= Mountain King Studios =

Mountain King Studios (formerly known as Cygnus Studios) is a computer game company located in Chicago, Illinois. It was founded by game programmer/game designer Scott Host. In addition to the development of Raptor: Call of the Shadows, Cygnus also collaborated with Apogee Software on a number of their games. Some members of the company split to form Rogue Entertainment, while the company itself was renamed "Mountain King Studios".

==History==
The company started with their former name "Cygnus Studios". After completing their first ever game Galactix, Scott Miller of Apogee Software sent a letter to the leading developer, Scott Host. In response Host contacted him and made an agreement to work with Apogee. After some work on the short-lived RPG The Second Sword, Cygnus Studios and Apogee worked on a vertical-scrolling shooter called "Mercenary 2029" as its working title and then renamed Raptor: Call of the Shadows. Cygnus also helped Apogee with some of their other games under the name "Cygnus Multimedia Productions" including Duke Nukem II, Blake Stone: Aliens of Gold, Hocus Pocus and Realms of Chaos.

id Software was intrigued by the company's progress and convinced them to relocate to Texas by their office and work with them. Paul Radek, who worked on the audio for Raptor, provided id the DMX sound library for their game Doom. By December 1994, members of the company Jim Molinets, Rich Fleider and Tim Neveu went against Scott Host and left Cygnus to form their own company Rogue Entertainment. After this, Cygnus relocated back to their old place in Chicago and renamed themselves "Mountain King Studios".

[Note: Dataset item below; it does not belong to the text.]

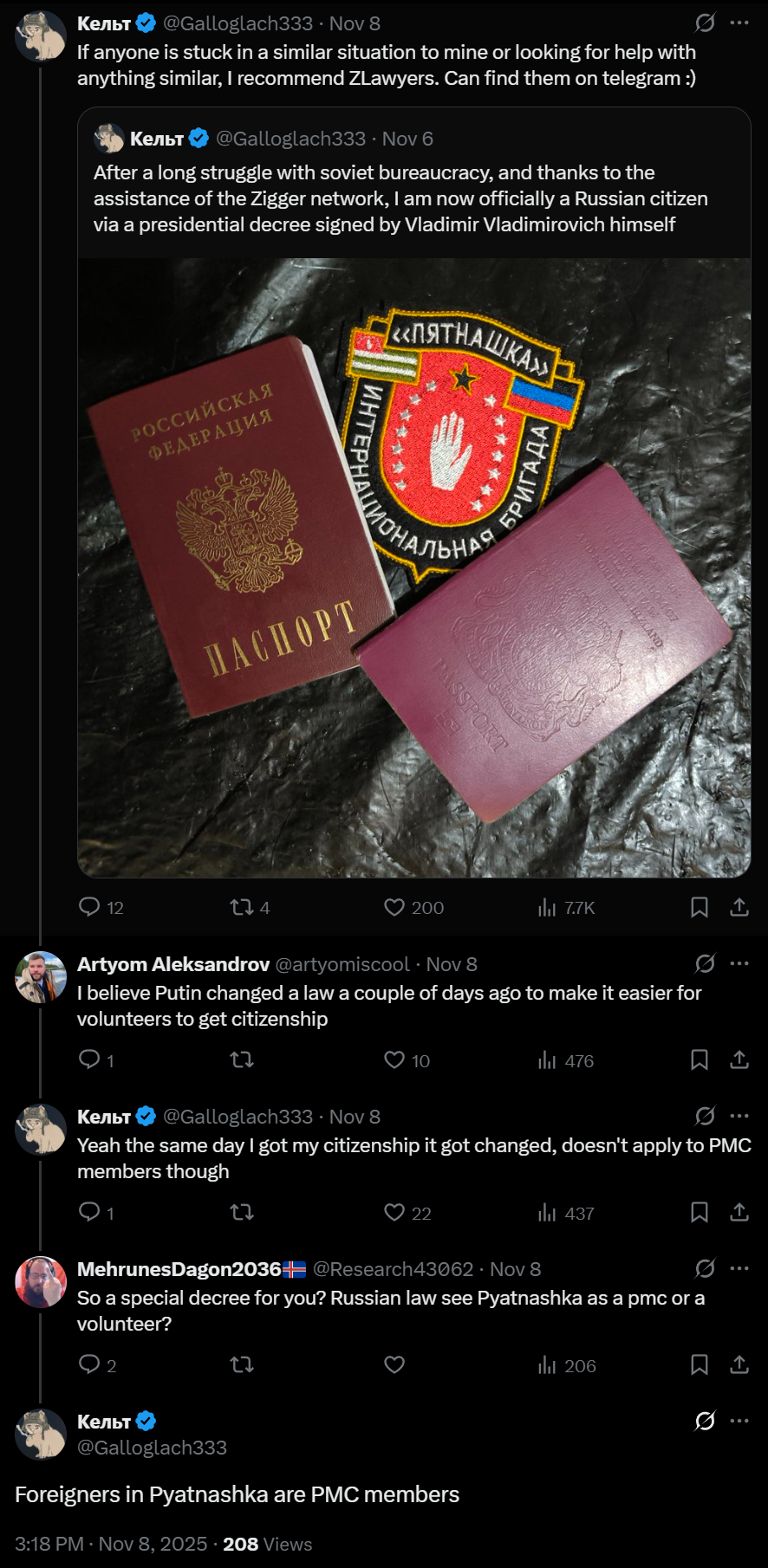Bookmark MehrunesDagon2036's reply
Screen dimensions: 768x1568
(x=700, y=1364)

By 2008, the president of Blitwise Productions, Michael P. Welch met up with Scott Host. Raptor: Call of the Shadows was Welch's favorite game on the PC and he proposed to Host to port it on the iPhone platform. Using the original source code, lead programmer Ben Moreno programmed the game on a Macintosh computer. The port took 1.5 years to make.

==Games==
===Released===

| Game | Details |
| Galactix Original release date: 1991 | Release years by system: 1991 – PC (MS-DOS) 1999 – PC (Windows) |
Notes: Fixed shooter.; First Cygnus Studios title.; Self-published by Cygnus Studios.; Re-released for Windows.;
| Raptor: Call of the Shadows Original release date: April 1, 1994 | Release years by system: 1994 – PC (MS-DOS, Linux) 1997 – PC (Windows) 2010 – iOS 2011 – PC (Mac OS) |
Notes: Vertical scrolling shooter.; Last Cygnus Studios title.; Working titles were "Mercenary: 2029" and "Raptor: This Ain't No Dinosaur Game!"; Published by Apogee Software.; Included in The Space Arcade Collection (2000) compilation.; Re-released for modern computers.;
| DemonStar Original release date: December 31, 1997 | Release years by system: 1997 – PC (Windows) |
Notes: Vertical scrolling shooter.; Self-published by Mountain King Studios.; Sequel to Galactix.; Included in The Space Arcade Collection (2000) compilation.; Spin-off titles DemonStar Secret Mission 1 and DemonStar Secret Mission 2 were released in 2002 and 2003 respectively.; Re-released as DemonStar Classic.;
| Swarm Assault Original release dates: October 14, 1999 | Release years by system: 1999 – PC (Windows) |
Notes: Real-time strategy game.; Developed by Gate 5 Creations.; Re-released as Swarm Assault Deluxe.;
| Xarlor - Infinite Expanse Original release date: 2000 | Release years by system: 2000 – PC (Windows) |
Notes: Action space shooter.; Published by Mountain King Studios.;
| Hypertron 2 Original release date: 2002 | Release years by system: 2002 – PC (Windows) |
Notes: Third-person shooter.; Self-published by Mountain King Studios.;
| Juno Nemesis Original release date: 2002 | Release years by system: 2003 – PC (Windows) |
Notes: Self-published by Mountain King Studios.; Re-released in 2003 as Juno Nemesis Remix.; Similar to Tempest 2000.;
| Swarm Rampage Original release dates: February 2002 | Release years by system: 2002 – PC (Windows) |
Notes: Real-time strategy game.; US release published by Mountain King Studios.; Sequel to Swarm Assault.;
| Treasure Fall Original release date: 2004 | Release years by system: 2004 – PC (Windows) |
Notes: Puzzle video game.; Self-published by Mountain King Studios.;

===Cancelled===
Before Raptor: Call of the Shadows was in development, Cygnus Studios had worked on a game titled The Second Sword for Apogee Software, which was to be a Role playing game and use the Shadowcaster engine, but the project was cancelled. Strife was briefly under development and was to be published by id Software; after a few months and during a dispute between some developers and Scott Host, it was cancelled. It was later finished by Rogue Entertainment and published by Velocity in 1996. After renaming themselves "Mountain King Studios", the company tried to develop a 3D RPG titled Mantra, but this was also cancelled in favor of the Demonstar game.